By Larry and Adam Mogelonsky | November 1, 2023
Artificial intelligence will be a topic for hotels for decades to come, but right here in Q4 2023, it’s all about deploying incremental solutions to drive more and more efficiencies and profitability. Foremost among all the other AI tools that hotels can deploy is the guest-facing chatbot, which has the potential to help drive a channel shift away from more expensive third parties. And yet, it’s rare to see a lot of financial scenarios published on the matter that explicitly show the contribution of these technologies onto the bottom line.
In collaboration with Tata Crocombe, we investigated the chatbot deployment at his private island resort and two beach resorts in the Cook Islands in the South Pacific, respectively the Aitutaki Lagoon Private Island Resort, The Rarotongan Beach Resort & Lagoonarium, and Sanctuary Rarotonga.
In the pursuit of greater and greater GOPPAR and, ultimately, net operating incomes (NOI), there is no clearer place to look for a quick win in 2024 than in growing net revenues by reducing customer acquisition costs (CAC). This objective is achieved by increasing the percentage of direct business significantly by winning guests to book online direct with the hotel rather than a third-party distribution partner, and in the process reducing commissions to the OTAs that can be as high as 28% down (comprised of a 15% standard commission, a 3% preferred commission and a 10% members commission) to the direct CAC which can come in as low as 2%.
As a preliminary caveat, an AI agent is not a panacea; it must be deployed in tandem with an array of other tactics, some online and others not, that will together make for a better reservation experience. To this end, Crocombe took the following actions before deploying a chatbot solution:
- Development of a landing page called What Room is Best for Me that has helped guests work out for themselves where they want to stay, adding an element of gamification and ‘sense of discovery’ to the customer journey
- Thorough upgrade to each property’s website with lots of new information, imagery and virtual room tours
- Direct booking promotions including 15% off on accommodations then 10% off on restaurant, bar, spa and gift shop purchases
- With the observation that some guests will always want to deal with humans, Crocombe’s team connected a 24/7 live chat and recruited a reservations center in the Philippines so that going forward this blended model would facilitate flexibility for any guest’s preferences
To demonstrate the longtail of what these chatbot tools can do, let’s consider a simple hypothetical situation – all based on Crocombe’s firsthand experiences – for a leisure-dominant, independent resort with 200 keys, average yearly occupancy of 75%, ADR at $250, OTA commissions (including preferred and members additional commissions) at 28% and direct channel CAC at 2%.

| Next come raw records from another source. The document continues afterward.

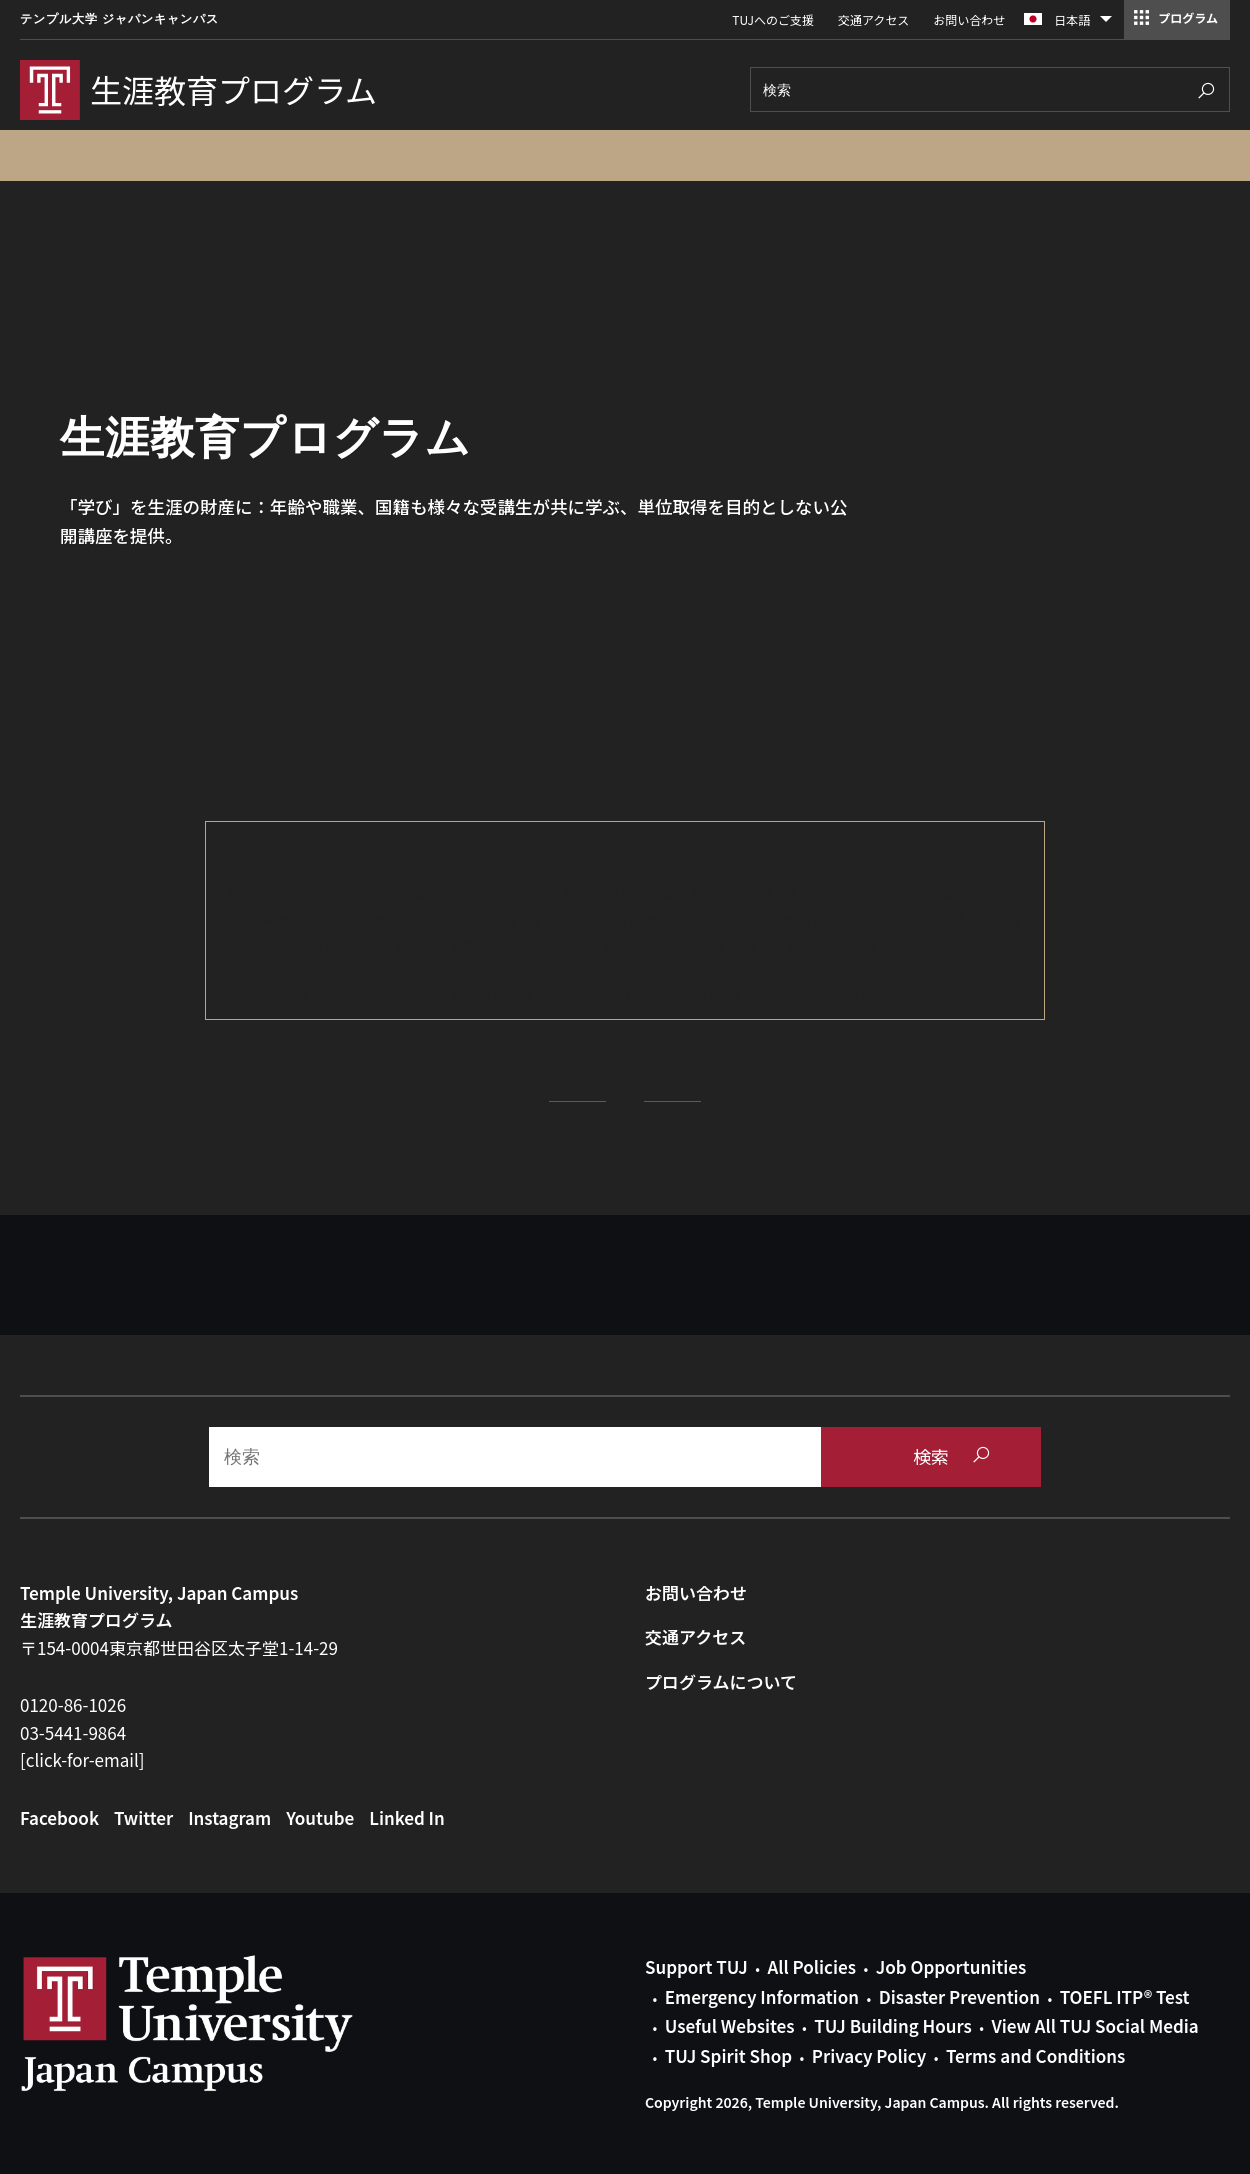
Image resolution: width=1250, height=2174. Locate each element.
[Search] (990, 89)
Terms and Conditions (1035, 2055)
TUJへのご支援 (773, 19)
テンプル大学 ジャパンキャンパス (119, 19)
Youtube (320, 1817)
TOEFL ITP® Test (1125, 1996)
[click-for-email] (82, 1759)
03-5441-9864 (73, 1732)
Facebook (59, 1817)
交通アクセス (873, 19)
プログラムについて (721, 1681)
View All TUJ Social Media (1094, 2025)
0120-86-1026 (73, 1704)
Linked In (407, 1817)
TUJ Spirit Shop (728, 2055)
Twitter (143, 1817)
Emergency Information (762, 1996)
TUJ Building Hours (892, 2025)
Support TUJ (696, 1966)
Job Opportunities (951, 1966)
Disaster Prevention (959, 1996)
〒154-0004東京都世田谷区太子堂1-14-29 (179, 1647)
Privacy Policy (869, 2055)
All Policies (812, 1966)
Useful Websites (730, 2025)
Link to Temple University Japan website (220, 2023)
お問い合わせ (969, 19)
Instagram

Since reopening from the COVID-19, Crocombe has introduced a myriad of strategies and tactics such as website widgets promoting direct bookings, 24/7 live chat, room packages and new loyalty programs that have grown his direct business from 20% (pre-pandemic) to 45%. But he sees chatbots as offering the biggest potential to convert lookers to direct bookers, targeting 65% direct bookings with a full roll out of a ChatGPT-enabled chatbot onto his properties’ websites.
With these numbers, we can then look to see the overall size of the prize in terms of increasing direct bookings from 45% to 65% within a fiscal year.
Applying this 20% delta, we can deduce the net revenues increase as follows:
200 keys for 365 days/year at 75% occupancy = 54,750 room nights sold
55% (100% minus 45%) of 54,750 room nights at $250 ADR = $7,528,125 revenues at start
35% (100% minus 65%) of 54,750 room nights at $250 ADR = $4,790,625 revenues at end
OTA room bookings shifted to direct channel = $2,737,500 gross revenues
CAC difference (28% OTA commission minus 2% direct channel costs) = $711,750 savings
Yes, there are some assumptions baked in here, particularly as this supposes a one-to-one conversion of OTA to direct reservations with no attrition to total occupancy. Regardless, a half-million-plus boost to net revenues is something that should make any hotelier perk up, especially as the vast majority of this savings in net revenues flows straight through to NOI.
For owners, the long-term effect is more safety in terms of asset valuation growth. For the Cook Islands as Crocombe pointed out, the cap rate hovers around 10%, which means a multiple of 10 for this NOI flowthrough savings that can increase the value of the hotel by approximately $7 million as a rough cut.
Next, we must also consider TRevPAR growth whereby it’s reasonably assumed that the guests who book direct versus the OTAs will also have a greater ancillary spend per guest – particularly for resorts – and will be more likely to contribute to the brand via return visits to the same property or others in the portfolio. Less readily quantifiable, but still significant, benefits of encouraging this channel shift include better guest satisfaction that will translate into more word of mouth to help grow occupancies and fewer chargebacks for which evidence points to the majority of these emanating from third-party bookings.
Ultimately, there are lots of other ways that AI can and will help hotels realize more revenues, profits and value. It’s just a matter of starting with one objective and seeing it through to completion then looking for the next application and the next until, before you know it, you have transformed the hotel into an AI-first self-learning and self-optimizing hotel.